Bold type indicates a festival. Plain type indicates a commemoration.


Christ In Our Home
, the devotional that I use in the mornings, has a section in front that gives you different dates of the year that are either traditional celebrations for Jesus's apostles or other New Testament events or commemorations of a saint's death ... if not the actual anniversary of their shuffling off this mortal coil, at least an approximation. It's an intelligent bet that the early Christians (re: the first millennium AD) didn't take account of specific numerical days so much especially since the Gregorian calendar the greater part of the world uses didn't even exist until the late sixteenth century, and then only Catholics used it. But you could account for the time of week, the day of the Julian calendar which then existed in the Western world and convert it later. Ten days' difference.


And I am ridiculously oversimplifying that. But I made you look.


Today is the day that Jesus' apostles Philip and James are celebrated. And are rendered in bold type. Philip you don't hear much about in Scripture as an apostle (and he's not to be confused with Philip the evangelist who met the Ethiopian on the way from Jerusalem to Gaza; see Acts 8) outside of Jesus calling him out of Bethsaida, Philip introducing Nathanael to Him (with the coolest witness in John 1:45 -- "We have found him, of whom Moses in the law, and the prophets, did write, Jesus of nazareth, the son of Joseph."), and Philip asking Jesus at the Passover, not the "last supper", to show him and his fellow apostles the Father, and that's enough. Then Jesus teaches how He IS the Father (God) and the Father's Him. John 14, keep reading.


All disciples are apostles, but not all apostles are disciples. Chew on that.


The James whose festival is today is James, the son of Zebedee. (The other apostle James is the son of Alpheus. And there's another James who is Jesus' half-brother.

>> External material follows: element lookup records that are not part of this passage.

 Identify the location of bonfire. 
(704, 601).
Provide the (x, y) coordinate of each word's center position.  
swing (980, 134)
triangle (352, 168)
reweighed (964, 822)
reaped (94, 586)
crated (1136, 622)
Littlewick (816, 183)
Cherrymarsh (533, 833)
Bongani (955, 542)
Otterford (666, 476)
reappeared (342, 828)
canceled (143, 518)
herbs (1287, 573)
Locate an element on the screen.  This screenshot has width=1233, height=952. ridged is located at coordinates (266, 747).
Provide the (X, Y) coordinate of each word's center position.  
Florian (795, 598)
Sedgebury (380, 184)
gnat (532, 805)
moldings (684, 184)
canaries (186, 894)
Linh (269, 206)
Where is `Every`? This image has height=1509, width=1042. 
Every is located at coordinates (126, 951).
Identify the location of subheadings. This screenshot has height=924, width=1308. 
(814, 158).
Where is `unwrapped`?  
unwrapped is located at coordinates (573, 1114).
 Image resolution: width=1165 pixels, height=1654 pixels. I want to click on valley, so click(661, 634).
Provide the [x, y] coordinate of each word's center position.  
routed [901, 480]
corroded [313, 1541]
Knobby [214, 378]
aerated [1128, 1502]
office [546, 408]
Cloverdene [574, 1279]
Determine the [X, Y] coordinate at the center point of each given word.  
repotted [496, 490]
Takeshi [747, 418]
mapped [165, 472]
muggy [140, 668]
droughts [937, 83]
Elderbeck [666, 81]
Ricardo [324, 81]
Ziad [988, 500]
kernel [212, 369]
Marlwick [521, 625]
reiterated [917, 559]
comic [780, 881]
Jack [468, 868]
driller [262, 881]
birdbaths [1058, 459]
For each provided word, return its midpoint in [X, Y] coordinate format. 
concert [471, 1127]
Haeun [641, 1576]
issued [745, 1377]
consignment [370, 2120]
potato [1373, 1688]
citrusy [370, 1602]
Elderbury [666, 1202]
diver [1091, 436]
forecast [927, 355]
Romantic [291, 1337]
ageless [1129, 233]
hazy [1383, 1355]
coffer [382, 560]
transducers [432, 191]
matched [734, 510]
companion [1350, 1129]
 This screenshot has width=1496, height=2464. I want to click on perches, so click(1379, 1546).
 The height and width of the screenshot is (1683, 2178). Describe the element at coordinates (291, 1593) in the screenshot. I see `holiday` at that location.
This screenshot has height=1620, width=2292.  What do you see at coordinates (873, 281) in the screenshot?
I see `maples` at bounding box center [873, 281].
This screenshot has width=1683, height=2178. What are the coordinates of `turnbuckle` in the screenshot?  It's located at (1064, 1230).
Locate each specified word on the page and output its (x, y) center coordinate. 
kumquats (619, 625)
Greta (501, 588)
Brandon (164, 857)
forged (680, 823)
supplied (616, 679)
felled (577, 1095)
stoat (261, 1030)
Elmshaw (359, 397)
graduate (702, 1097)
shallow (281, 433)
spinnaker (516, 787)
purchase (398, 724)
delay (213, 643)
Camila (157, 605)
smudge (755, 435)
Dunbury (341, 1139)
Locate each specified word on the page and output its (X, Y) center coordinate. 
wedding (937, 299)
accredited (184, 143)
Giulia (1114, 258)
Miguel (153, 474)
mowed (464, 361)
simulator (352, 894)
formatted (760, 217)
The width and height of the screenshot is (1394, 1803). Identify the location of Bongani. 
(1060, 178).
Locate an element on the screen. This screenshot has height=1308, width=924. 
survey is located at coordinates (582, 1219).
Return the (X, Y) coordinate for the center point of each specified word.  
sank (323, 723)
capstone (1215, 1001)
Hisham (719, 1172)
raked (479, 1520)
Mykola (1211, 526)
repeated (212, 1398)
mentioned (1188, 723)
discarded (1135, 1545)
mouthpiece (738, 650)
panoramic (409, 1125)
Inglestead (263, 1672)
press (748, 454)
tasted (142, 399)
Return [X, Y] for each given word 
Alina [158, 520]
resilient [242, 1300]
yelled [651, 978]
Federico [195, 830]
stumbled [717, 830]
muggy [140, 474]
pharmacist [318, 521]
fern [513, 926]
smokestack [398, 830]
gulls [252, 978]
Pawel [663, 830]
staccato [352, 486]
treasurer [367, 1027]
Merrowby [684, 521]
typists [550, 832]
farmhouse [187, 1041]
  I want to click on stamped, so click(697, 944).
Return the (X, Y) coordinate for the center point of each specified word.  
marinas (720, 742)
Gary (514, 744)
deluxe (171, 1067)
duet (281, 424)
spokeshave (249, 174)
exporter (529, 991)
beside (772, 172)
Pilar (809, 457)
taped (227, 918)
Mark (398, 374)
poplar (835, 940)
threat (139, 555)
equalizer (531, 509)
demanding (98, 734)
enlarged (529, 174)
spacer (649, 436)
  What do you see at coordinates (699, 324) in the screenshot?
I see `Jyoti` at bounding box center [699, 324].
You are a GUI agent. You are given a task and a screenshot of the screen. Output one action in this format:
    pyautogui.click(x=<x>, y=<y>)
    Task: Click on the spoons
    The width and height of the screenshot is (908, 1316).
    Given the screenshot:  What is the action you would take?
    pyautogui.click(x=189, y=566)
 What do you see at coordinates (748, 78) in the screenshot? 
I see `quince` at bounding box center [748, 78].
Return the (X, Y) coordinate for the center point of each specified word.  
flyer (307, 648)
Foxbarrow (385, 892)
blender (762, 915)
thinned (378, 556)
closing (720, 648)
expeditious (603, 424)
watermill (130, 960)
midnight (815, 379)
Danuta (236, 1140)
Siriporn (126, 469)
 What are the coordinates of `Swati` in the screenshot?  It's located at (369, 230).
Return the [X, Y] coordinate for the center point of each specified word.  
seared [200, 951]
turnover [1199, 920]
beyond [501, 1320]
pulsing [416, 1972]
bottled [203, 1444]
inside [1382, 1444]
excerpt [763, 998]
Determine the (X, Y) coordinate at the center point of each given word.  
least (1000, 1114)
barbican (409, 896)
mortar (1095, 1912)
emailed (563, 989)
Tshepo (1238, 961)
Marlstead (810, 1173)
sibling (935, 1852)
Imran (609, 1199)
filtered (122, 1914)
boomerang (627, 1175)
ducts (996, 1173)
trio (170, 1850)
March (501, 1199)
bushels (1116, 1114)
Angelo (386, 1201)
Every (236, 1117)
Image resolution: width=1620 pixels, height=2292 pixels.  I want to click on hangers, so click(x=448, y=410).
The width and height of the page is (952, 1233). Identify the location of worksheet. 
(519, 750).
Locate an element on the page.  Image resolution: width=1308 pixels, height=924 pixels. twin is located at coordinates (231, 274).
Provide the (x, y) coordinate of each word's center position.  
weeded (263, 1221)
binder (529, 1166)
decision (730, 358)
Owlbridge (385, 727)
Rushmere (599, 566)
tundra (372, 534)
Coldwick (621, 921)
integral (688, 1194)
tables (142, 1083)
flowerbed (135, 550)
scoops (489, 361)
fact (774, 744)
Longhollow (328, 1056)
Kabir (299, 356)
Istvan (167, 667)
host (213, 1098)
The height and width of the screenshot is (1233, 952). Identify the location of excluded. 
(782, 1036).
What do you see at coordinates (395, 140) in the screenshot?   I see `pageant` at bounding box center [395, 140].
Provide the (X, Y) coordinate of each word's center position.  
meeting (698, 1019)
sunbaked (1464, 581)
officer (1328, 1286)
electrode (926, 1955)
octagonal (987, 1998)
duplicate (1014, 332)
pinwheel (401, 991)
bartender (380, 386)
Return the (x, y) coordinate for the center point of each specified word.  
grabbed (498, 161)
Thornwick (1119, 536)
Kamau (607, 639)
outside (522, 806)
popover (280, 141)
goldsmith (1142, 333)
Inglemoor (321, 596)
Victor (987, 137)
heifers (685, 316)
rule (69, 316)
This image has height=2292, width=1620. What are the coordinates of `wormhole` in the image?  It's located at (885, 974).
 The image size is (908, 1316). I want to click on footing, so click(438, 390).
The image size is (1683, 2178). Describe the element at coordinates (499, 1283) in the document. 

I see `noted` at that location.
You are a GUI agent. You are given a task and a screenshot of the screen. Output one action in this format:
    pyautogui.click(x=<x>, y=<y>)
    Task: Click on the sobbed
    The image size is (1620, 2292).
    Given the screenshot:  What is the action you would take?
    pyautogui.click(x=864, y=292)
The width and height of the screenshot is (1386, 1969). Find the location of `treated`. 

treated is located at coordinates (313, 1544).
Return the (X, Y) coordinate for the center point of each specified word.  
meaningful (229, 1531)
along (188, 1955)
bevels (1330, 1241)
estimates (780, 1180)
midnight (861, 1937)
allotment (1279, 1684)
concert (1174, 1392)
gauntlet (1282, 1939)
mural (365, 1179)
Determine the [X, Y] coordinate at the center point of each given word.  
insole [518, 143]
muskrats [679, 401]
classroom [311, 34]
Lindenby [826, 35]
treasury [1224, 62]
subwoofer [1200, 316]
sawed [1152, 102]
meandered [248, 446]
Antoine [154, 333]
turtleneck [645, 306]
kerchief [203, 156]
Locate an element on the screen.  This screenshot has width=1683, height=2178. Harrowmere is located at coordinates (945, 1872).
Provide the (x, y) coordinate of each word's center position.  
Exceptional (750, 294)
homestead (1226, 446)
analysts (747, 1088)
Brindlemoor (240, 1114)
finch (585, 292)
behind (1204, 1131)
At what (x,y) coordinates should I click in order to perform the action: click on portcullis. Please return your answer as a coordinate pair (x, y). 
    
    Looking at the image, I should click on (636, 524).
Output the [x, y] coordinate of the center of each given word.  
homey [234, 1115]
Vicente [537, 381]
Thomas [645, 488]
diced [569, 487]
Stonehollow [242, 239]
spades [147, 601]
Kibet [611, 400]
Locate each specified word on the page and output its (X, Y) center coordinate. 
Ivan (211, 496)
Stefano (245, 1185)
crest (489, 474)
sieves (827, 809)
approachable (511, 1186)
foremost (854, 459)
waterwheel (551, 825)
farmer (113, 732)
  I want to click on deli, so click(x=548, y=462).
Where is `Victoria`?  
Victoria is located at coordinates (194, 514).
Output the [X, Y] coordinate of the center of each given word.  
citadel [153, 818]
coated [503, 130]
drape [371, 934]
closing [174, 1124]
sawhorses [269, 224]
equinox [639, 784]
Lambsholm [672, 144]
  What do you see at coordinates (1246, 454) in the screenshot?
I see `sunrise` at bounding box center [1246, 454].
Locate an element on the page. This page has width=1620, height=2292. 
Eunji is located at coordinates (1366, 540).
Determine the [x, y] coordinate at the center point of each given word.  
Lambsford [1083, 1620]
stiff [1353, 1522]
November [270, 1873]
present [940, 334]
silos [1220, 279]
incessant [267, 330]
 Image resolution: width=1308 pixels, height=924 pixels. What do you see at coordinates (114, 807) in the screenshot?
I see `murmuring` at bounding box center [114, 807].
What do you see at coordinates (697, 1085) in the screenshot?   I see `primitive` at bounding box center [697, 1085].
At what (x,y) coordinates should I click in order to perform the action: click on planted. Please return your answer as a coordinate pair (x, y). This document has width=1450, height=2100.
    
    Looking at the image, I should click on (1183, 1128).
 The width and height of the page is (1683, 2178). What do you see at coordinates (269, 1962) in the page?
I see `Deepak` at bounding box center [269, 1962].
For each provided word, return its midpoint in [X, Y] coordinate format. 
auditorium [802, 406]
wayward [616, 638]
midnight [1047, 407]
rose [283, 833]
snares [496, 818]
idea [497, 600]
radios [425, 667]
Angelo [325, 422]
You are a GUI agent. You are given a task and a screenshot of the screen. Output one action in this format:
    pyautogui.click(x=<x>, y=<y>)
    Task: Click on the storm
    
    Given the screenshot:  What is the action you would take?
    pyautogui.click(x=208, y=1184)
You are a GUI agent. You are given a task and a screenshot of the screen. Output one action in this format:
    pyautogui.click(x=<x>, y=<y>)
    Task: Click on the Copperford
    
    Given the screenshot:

But I digress.) One of the closest disciples to Jesus -- he, Peter, and his brother John get to exclusively witness some of Jesus' miracles -- he and John were both hotheads in the beginning. Sons of Thunder, Jesus calls then in Mark 3:17, and they didn't even ride motorcycles back then. Also they're the ones who asked Jesus if he wanted them to call fire down from heaven on a Samaritan village in Luke 10:54 and they're the one who asked Jesus (through their mom, for who doesn't want the best for their children?) for seats at His right and left hands in His kingdom. See Matthew 20:20 onward for His response to that.


James has becone the patron saint of Spain, so I suppose that's something.


Per Acts 12:2, he's also the first apostle to get martyred (that's our faithful way of saying "killed") courtesy of Herod the king, the grandson of the Herod whom Jesus, Mary, and Joseph were warned to stay one step ahead of. I look back at what I've written and recall I used the last supper to refer to the twelve confirmands honored at church yesterday as they were all sitting in the library waiting for second service to begin. Sarah will be starting confirmation -- essentially a three-year introduction to the Christian faith through doctrine and service -- this fall because she'll be entering sixth grade, and Jeffrey the year after. And I've gotten to learn how to pray for them, and Martha and I, more ... I guess you'd say specifically and genuinely that I've been guilty of doing.